Heck, even a few get into the game… to make money.
Then there’s the group who cook because they love food—sourcing it, preparing it, serving it, eating it. And why not? What could be more natural, more instinctual, more primordial? On Maslow’s hierarchy, nourishment is about as basic as it gets.
And for an increasing number, that love has inspired an interest in the how of food: how it was raised and harvested, slaughtered and butchered, packed and transported. The why, too: why seasonal, local, sustainable, ethical.
This is why I cook. For the how, the why, and the love.
In my early twenties, newly graduated from university, I was swept up into the world of capital-P politics. It was an exciting time for me: I was young, living on my own in a new city, on the fringes of the political establishment and in the shadow of the political elites.
For a time, the work was satisfying, challenging in a positive way, worth the mounting number of sacrifices. Somewhere along the line, though, the worm turned. The work was no longer satisfying, challenging in ways that were damn-near toxic; the sacrifices too many to abide. I was spent.
Nevertheless, ten years on, what I learned from my time in Ottawa is this: my work must express a set of values, and those values must align with my own.
What do I value? Honesty. Humility. Hard work. Good humour. Being open to new ideas and unafraid of failure. Respecting the natural environment and our place within it. Just giving a damn. Courage.
What to do to practice those things? How best to showcase them? For me, it was a toss-up: go back to university to become a teacher, or to college to become a cook.
To teach or to cook?
I first fell in love with teaching shortly after graduating high school. At that time, I’d been enlisted to start a speech and debate program at a local private school. And while I had no formal teaching experience—let alone any sort of professional experience—I did have an extensive background in debating and public speaking.
They were a challenging two years, but a spark was ignited and was further fuelled by my work with the World Schools Debating Championships as an international adjudicator and assistant coach to the Canadian team.
Speech and debate will forever be my first love. How could it not be? To be an excellent debater or coach requires hard work, humility, good humour, being open to new ideas and unafraid of failure, giving a damn, and, yes, courage. It’s multi-disciplinary in its approach, requiring a wide base of general knowledge; draws equally upon logic and emotion, critical thinking and theatricality. Above all, it is an art and a science. Like cooking.
So why not teach? Aside from the fact there isn’t really a market for, specialization in, or certification of a dedicated speech and debate teacher, I knew in my heart a school wasn’t for me. Not yet anyway. I’m impatient. Easily irritated. Intolerant of assholes and idiots—and especially idiot assholes.

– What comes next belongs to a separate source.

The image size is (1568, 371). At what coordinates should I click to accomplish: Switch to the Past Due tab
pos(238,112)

Yes, I realized that while I’d spent nearly a decade working with young people, coaching and judging them in speech and debate, I’d been privileged enough to work almost exclusively with the best, brightest, maturest and most articulate among them. To be thrown into the proverbial lion’s den with a motley crew of teenagers wouldn’t be a good fit for me, or for them.

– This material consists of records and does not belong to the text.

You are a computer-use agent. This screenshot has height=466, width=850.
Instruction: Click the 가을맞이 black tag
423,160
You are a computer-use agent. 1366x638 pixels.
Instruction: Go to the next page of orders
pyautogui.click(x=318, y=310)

More than that, though, I yearned to be my own boss, to set my own course, make my own schedule, do things the way I wanted to do them in the manner in which I thought they should be done. Not exactly the mandate of today’s teacher. Definitely today’s chef, though.
The road ahead
Restaurant kitchens demand honesty, hard work, good humour, courage. Being a good cook takes humility, being unafraid of failure, being open to new ideas. And what better way to demonstrate respect for the natural environment than through food—by what we choose to use, how we choose to use it, and so on.

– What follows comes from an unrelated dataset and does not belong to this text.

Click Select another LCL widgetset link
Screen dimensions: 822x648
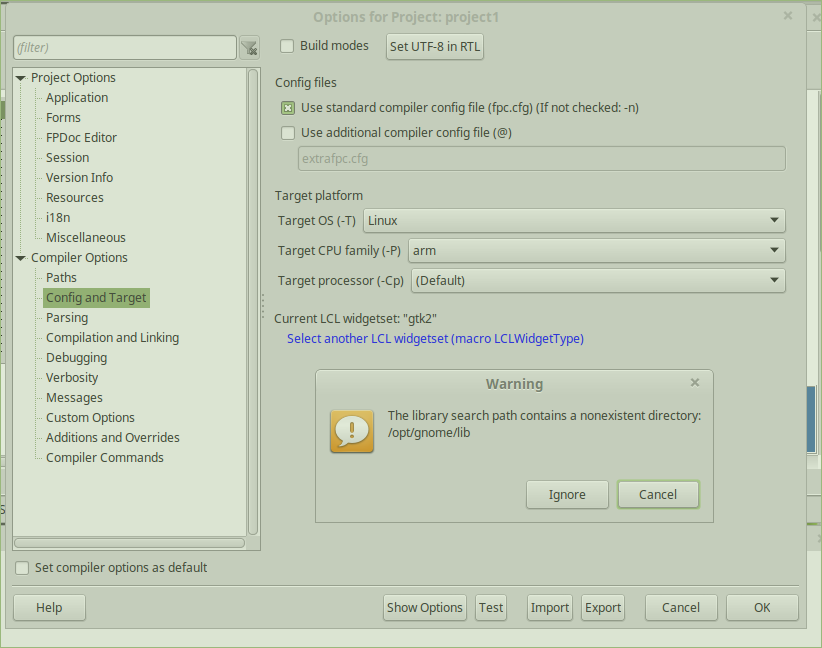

Sure, I’m not yet a chef, and I have a ways to go before I earn that title. I’m not my own boss yet, either. But I am mindful of those values I hold dear when I put on the apron. And while I can’t tell you where the road ahead will lead me—certainly not at any great distance—for the moment anyway, at least until the next bend, you’ll find me in the kitchen. Cooking.
And so long as what I’m doing and where I’m doing it remains consistent with what I believe and how I believe it should be done, I’ll be a happy camper and the road ahead a smooth one.